Eugène bailla, s'étira, puis se releva doucement. Il aurait aimé se rendormir un petit moment, profiter de ces rêves qui revenaient à chaque fois qu'il s'assoupissait, mais son travail le rappelait. Il soupira : et si toute sa vie n'avait été qu'ennui, sans qu'il s'en rende compte ? La vue d'une photo réunissant sa petite famille chassa vite cette pensée de sa tête et c'est souriant qu'il retourna au lycée, conscient pourtant que cette réflexion revenait de plus en plus souvent.

Le soir il sortit tard. Côme allait chercher leur fille en sortant du travail, lui put donc rentrer directement. Sur le trajet il essaya de s'empêcher de penser mais ne parvint pas à filtrer toutes ses idées. Il ne voyait aucune ombre à sa vie, avait obtenu tout dont il avait toujours rêvé, et pourtant... Depuis quelques semaines qu'il vivait la nuit dans le corps de cet autre, il s'ennuyait.

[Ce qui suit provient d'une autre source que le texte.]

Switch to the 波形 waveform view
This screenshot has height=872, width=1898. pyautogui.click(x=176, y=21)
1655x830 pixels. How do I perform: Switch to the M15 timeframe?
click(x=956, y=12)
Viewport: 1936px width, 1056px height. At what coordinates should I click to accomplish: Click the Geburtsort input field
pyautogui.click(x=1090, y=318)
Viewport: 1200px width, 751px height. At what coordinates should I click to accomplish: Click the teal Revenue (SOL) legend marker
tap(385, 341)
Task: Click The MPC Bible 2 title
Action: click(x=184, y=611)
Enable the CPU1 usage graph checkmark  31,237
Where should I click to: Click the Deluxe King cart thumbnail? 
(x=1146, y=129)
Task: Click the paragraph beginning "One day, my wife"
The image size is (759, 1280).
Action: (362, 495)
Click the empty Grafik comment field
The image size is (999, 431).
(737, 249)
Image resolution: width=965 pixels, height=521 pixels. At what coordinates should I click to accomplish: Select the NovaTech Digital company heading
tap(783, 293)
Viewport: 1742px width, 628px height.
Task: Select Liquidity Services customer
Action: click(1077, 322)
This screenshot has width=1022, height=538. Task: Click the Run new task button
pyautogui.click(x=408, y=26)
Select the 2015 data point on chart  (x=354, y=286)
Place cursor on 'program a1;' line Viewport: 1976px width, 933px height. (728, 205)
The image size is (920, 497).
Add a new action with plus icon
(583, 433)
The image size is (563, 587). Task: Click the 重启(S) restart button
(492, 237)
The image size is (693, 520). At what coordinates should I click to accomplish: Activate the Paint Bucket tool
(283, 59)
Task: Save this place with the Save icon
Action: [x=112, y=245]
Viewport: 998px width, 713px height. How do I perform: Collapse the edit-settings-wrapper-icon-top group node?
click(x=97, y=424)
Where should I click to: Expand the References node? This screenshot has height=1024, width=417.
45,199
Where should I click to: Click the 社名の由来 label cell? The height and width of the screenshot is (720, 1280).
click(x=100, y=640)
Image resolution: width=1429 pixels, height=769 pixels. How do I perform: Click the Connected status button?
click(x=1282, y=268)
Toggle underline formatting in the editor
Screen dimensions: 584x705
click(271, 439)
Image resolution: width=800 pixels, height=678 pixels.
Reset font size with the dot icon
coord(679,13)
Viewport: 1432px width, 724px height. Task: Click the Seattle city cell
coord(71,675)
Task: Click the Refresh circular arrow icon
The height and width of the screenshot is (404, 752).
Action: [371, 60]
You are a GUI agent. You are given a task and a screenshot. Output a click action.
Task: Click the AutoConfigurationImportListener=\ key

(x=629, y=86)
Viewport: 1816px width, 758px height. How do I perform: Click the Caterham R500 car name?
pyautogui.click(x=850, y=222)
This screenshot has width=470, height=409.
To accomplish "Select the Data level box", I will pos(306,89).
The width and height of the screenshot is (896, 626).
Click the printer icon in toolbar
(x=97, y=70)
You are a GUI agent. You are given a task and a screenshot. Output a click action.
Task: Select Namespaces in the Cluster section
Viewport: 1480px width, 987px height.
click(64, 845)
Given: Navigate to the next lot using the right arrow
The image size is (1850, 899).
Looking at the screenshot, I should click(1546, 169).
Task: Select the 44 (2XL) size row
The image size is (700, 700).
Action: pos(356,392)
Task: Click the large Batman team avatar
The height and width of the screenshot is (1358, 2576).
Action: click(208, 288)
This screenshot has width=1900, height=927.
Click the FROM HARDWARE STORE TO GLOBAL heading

Sa vie était heureuse mais plate. Celle du peintre malheureuse mais excitante. Jour après jour il appréciait un peu plus cette autre existence et devenait plus passive dans la sienne, provoquant même une des rares disputes du couple. C'est la gorge serrée qu'il retrouva son foyer ce soir-là. Angeline lui sauta au cou, Côme l'embrassa tendrement. Il ne voulait surtout pas perdre ça. Pourtant la douleur et la virtuosité de l'artiste de ses nuits l'attiraient. Il savait qu'il devait prendre une décision. Et cette nuit en allant se coucher il était bien déterminé à le faire.


Le peintre le savait : c'était sa dernière fois. Cela l'apeurait tout en l'excitant. Il saisit un pinceau, le trempa dans un jaune topaze puis chatouilla la toile. Il répéta ce geste, encore et encore, profitant de chaque millimètre qu'il traçait. Quand il estima qu'il ne pouvait rien ajouter au tableau il se pencha, ouvrit sa mallette et en sortit un revolver. Le soleil de juillet tapait sur son torse qui fut bientôt troué.


Il avait préféré le bonheur ennuyeux au malheur captivant.